A renderlo noto è stata l’Agenzia nazionale di vigilanza sanitaria brasiliana Anvisa, la cui posizione non ha mancato di suscitare un putiferio. “L’ente ha affermato che ogni singolo lotto vaccinale dell’Istituto Gamaleya basato sul vettore virale Ad5 su cui hanno dati sembra contenere ancora adenovirus competente per la replicazione”, scrive l’Adnkronos Salute citando il blog scientifico ‘In the pipeline’, ospitato sul sito di ‘Science’ e curato da Derek Lowe, chimico farmaceutico ed editorialista. L’esperto riporta quanto emerso da un’audizione delle autorità brasiliane per valutare se il vaccino sarebbe stato approvato per l’uso nel Paese.

Ricordiamo che lo Sputnik V è al vaglio dell’Agenzia europea dei medicinali Ema, che ha avviato inviato ispettori in Russia proprio per controlli a livello produttivo. Nel frattempo però diversi Paesi europei, inclusa la Repubblica di San Marino, hanno già acquistato e somministrato il vaccino.

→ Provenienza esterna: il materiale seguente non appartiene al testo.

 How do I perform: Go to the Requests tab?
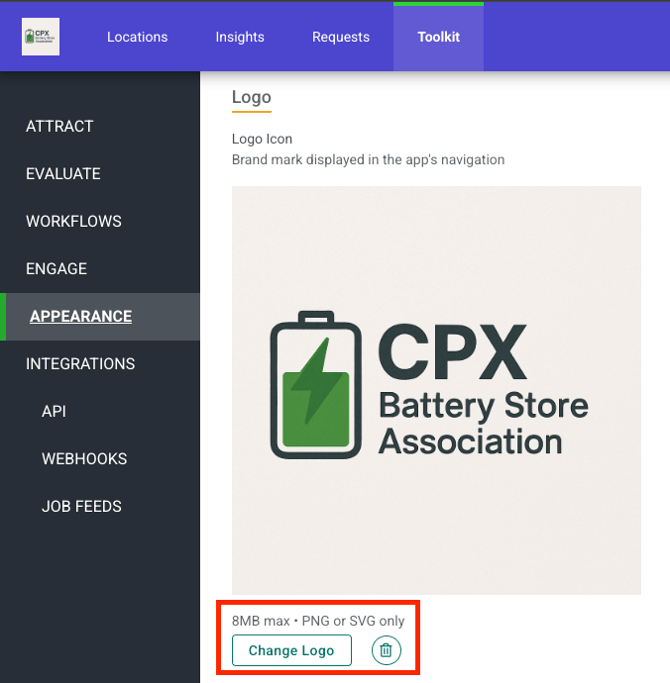(341, 37)
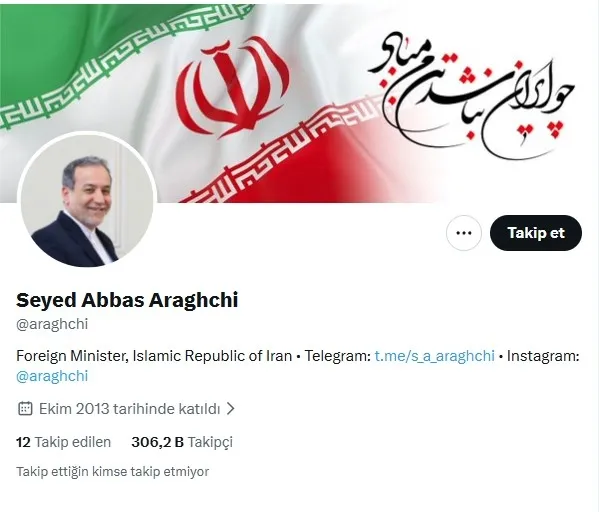Open the Iran flag header banner image

(300, 103)
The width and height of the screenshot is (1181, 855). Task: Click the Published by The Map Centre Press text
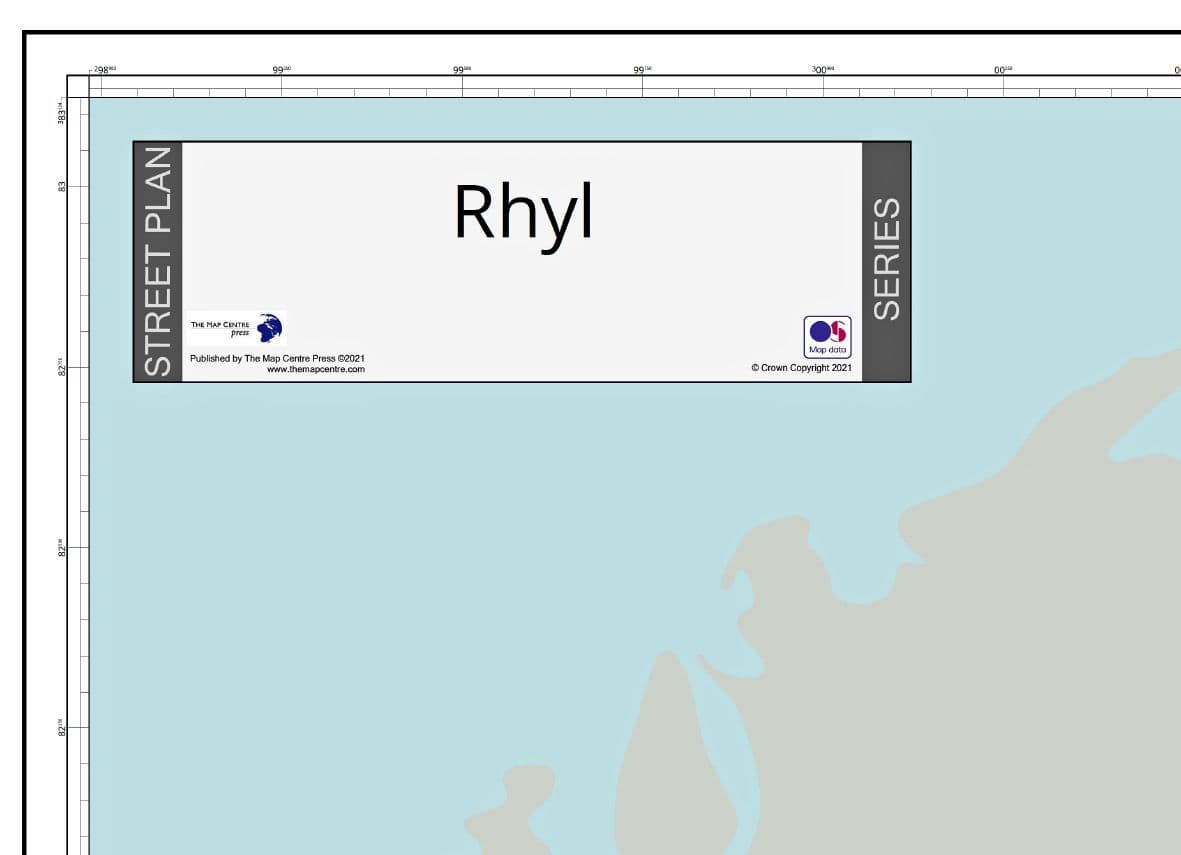pyautogui.click(x=277, y=358)
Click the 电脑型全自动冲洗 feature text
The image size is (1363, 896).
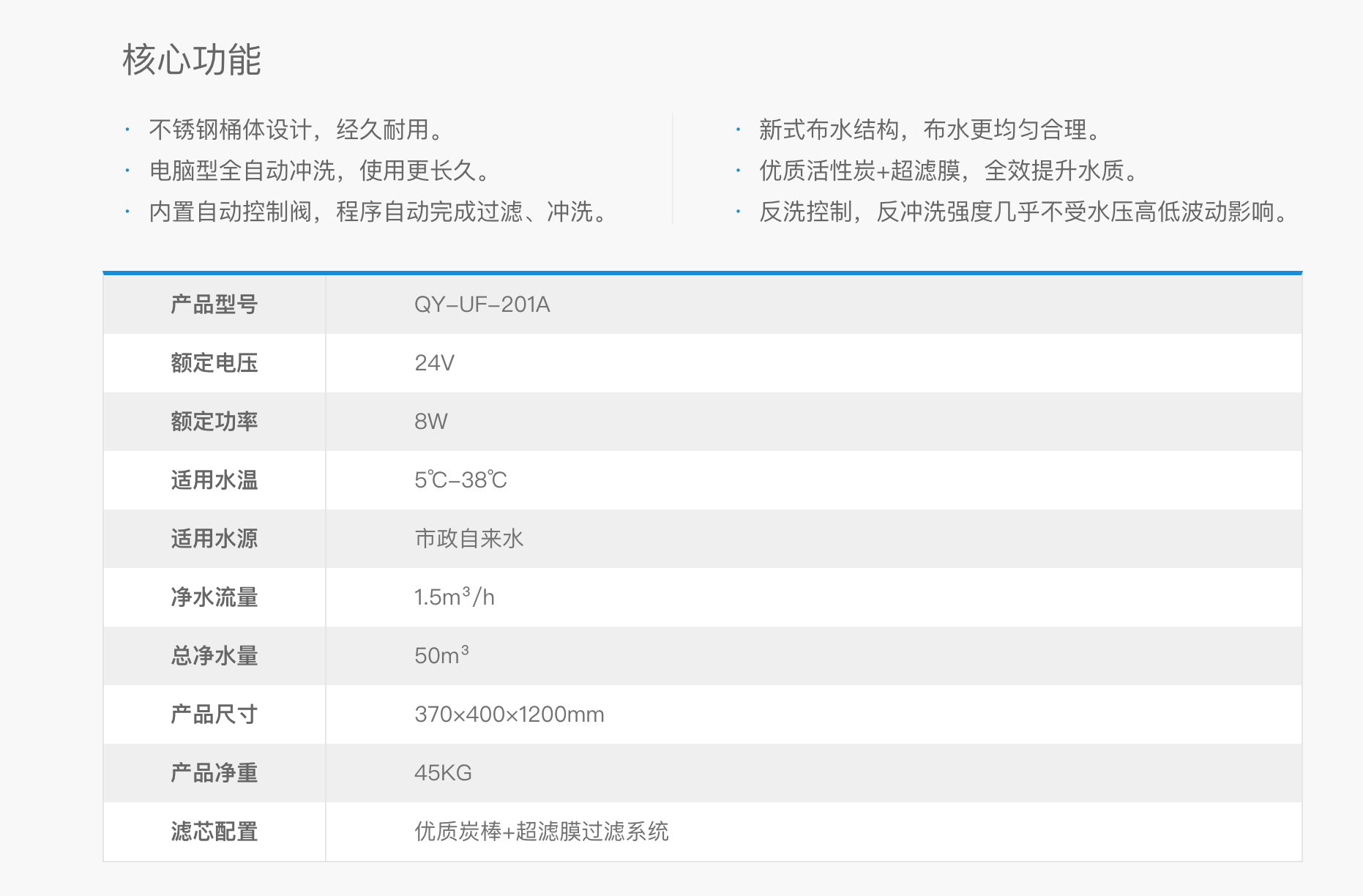pyautogui.click(x=319, y=171)
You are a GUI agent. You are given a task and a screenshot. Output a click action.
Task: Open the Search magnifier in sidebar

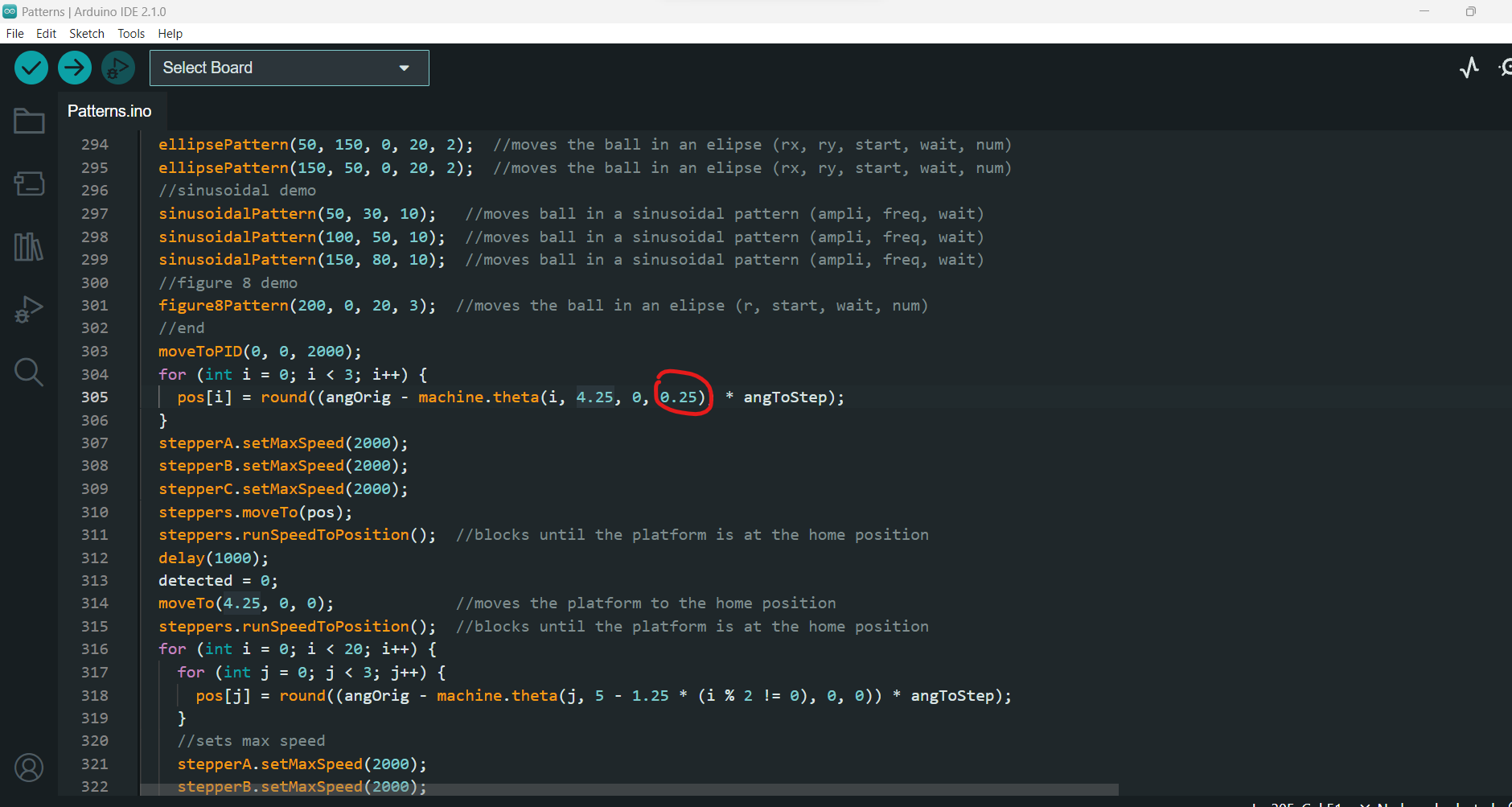click(x=29, y=372)
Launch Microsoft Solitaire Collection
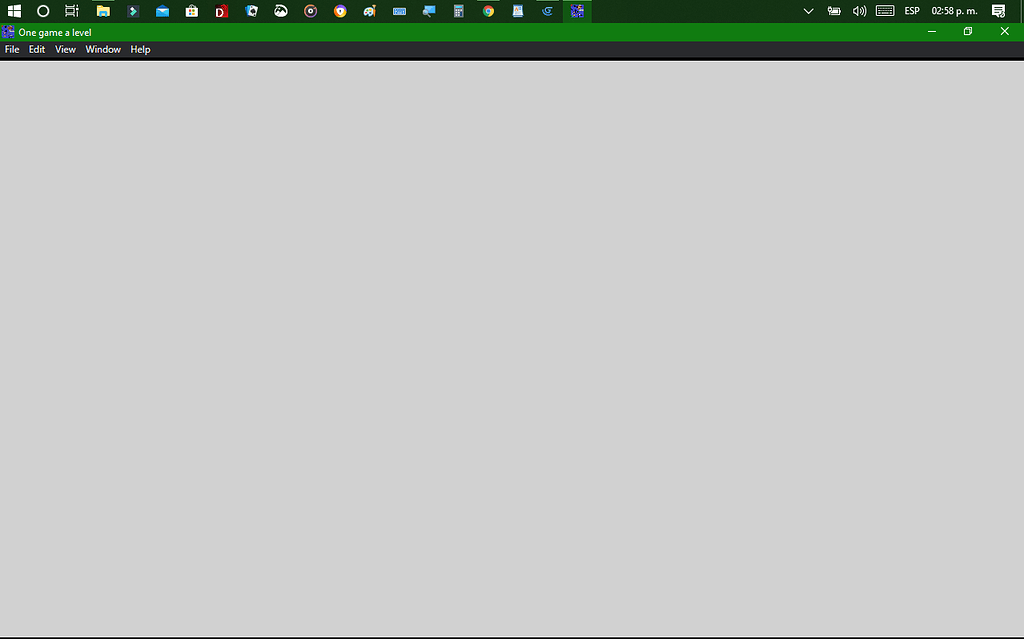1024x639 pixels. click(251, 11)
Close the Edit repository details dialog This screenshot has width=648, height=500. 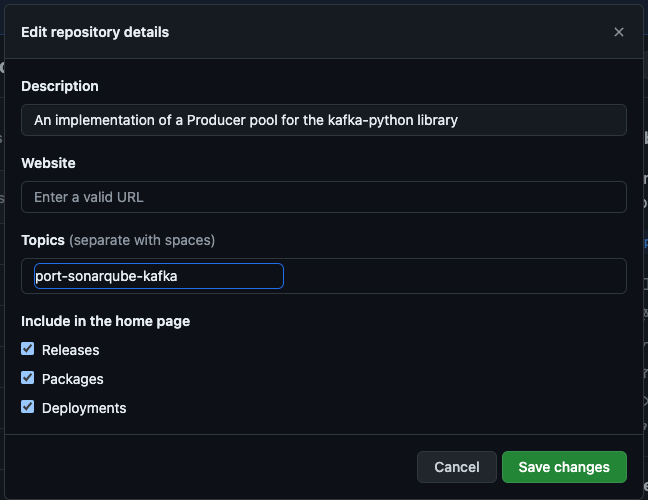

Ma che cosa vuol dire che l’adenovirus sarebbe in grado di replicarsi? Intanto Lowe, nella sua analisi, afferma che “probabilmente” ciò “non causerà grossi problemi alla popolazione vaccinata, ma è un rischio completamente inutile. E se un tale vaccino sta andando a decine di milioni di persone (o più), sembra certo che ce ne saranno alcune danneggiate da questo problema evitabile”. C’è poi chi rincara la dose.

“Il problema di Sputnik sembra essere grave. Il vaccino dovrebbe essere costituito da virus incapace di replicarsi, mentre tutti i campioni analizzati in Brasile contenevano virus in grado di replicarsi. Non stupisce la bocciatura all’unanimità”, chiosa su Twitter il virologo Roberto Burioni, docente all’università Vita-Salute San Raffaele di Milano.

Ma allora cosa è accaduto? I vaccini basati sul vettore adenovirale sono realizzati rimuovendo la maggior parte delle istruzioni del Dna dell’adenovirus e inserendo il Dna per creare antigeni del coronavirus. Il vaccino Oxford/AstraZeneca ha un adenovirus dello scimpanzé, J&J ha usato il ceppo Ad26, CanSino ha l’adenovirus Ad5 e il vaccino Gamaleya è composto da una prima dose basata su Ad26, seguita da un richiamo con Ad5. “A tutti – aggiunge l’autore del blog – sono state rimosse parti chiave del loro genoma originale per renderli incapaci di replicarsi nell’organismo”.

Quello che è emerso dall’analisi dell’ente brasiliano “mette in discussione l’intero processo di produzione e controllo di qualità“, afferma l’esperto. “Se hai intenzione di realizzare un vaccino competente per la replicazione, gli studi clinici vanno eseguiti con questo”. “Posso capire perché i regolatori brasiliani sono preoccupati”.

Anche perché se il l’adenovirus replica può causare un’infezione nei vaccinati. La decisione dell’Agenzia nazionale di vigilanza sanitaria brasiliana Anvisa di rinviare l’approvazione del vaccino Sputnik V ”è, sfortunatamente, una decisione di natura politica” e ”non ha nulla a che vedere con l’accesso dell’agenzia a informazioni scientifiche”, replicano seccamente dall’agenzia di produzione del vaccino russo. C’è da dire, infine, che nel Paese la vaccinazione non sembra decollare.